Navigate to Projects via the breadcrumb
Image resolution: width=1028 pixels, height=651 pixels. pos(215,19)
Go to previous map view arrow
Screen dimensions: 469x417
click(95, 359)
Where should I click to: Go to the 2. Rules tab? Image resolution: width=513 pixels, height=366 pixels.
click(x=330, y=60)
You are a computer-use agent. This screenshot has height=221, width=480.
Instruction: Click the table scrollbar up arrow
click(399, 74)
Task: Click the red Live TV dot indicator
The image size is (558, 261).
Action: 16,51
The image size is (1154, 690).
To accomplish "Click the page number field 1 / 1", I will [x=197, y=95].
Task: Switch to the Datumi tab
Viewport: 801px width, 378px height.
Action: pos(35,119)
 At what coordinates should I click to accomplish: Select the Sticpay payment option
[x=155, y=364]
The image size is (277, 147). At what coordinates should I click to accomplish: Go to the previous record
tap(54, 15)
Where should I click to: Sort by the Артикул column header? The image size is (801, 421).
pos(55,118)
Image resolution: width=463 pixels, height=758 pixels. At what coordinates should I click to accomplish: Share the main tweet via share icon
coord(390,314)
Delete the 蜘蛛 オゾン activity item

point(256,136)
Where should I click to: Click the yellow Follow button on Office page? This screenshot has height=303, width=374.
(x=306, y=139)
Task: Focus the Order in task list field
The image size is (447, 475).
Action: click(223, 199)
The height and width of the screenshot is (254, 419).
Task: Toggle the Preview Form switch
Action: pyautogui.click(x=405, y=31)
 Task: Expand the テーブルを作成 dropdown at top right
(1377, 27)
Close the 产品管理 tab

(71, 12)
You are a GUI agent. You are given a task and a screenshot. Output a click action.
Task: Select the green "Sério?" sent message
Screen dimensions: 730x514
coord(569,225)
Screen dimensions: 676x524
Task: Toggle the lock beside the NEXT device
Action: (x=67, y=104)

What you will do:
Restate each line above word for word.

Output of the exercise:
Navigate to Projects via the breadcrumb
Image resolution: width=1028 pixels, height=651 pixels. pos(215,19)
Go to previous map view arrow
Screen dimensions: 469x417
click(95, 359)
Where should I click to: Go to the 2. Rules tab? Image resolution: width=513 pixels, height=366 pixels.
click(x=330, y=60)
You are a computer-use agent. This screenshot has height=221, width=480.
Instruction: Click the table scrollbar up arrow
click(399, 74)
Task: Click the red Live TV dot indicator
The image size is (558, 261).
Action: 16,51
The image size is (1154, 690).
To accomplish "Click the page number field 1 / 1", I will [x=197, y=95].
Task: Switch to the Datumi tab
Viewport: 801px width, 378px height.
Action: pos(35,119)
 At what coordinates should I click to accomplish: Select the Sticpay payment option
[x=155, y=364]
The image size is (277, 147). At what coordinates should I click to accomplish: Go to the previous record
tap(54, 15)
Where should I click to: Sort by the Артикул column header? The image size is (801, 421).
pos(55,118)
Image resolution: width=463 pixels, height=758 pixels. At what coordinates should I click to accomplish: Share the main tweet via share icon
coord(390,314)
Delete the 蜘蛛 オゾン activity item

point(256,136)
Where should I click to: Click the yellow Follow button on Office page? This screenshot has height=303, width=374.
(x=306, y=139)
Task: Focus the Order in task list field
The image size is (447, 475).
Action: click(223, 199)
The height and width of the screenshot is (254, 419).
Task: Toggle the Preview Form switch
Action: pyautogui.click(x=405, y=31)
 Task: Expand the テーブルを作成 dropdown at top right
(1377, 27)
Close the 产品管理 tab

(71, 12)
You are a GUI agent. You are given a task and a screenshot. Output a click action.
Task: Select the green "Sério?" sent message
Screen dimensions: 730x514
coord(569,225)
Screen dimensions: 676x524
Task: Toggle the lock beside the NEXT device
Action: (x=67, y=104)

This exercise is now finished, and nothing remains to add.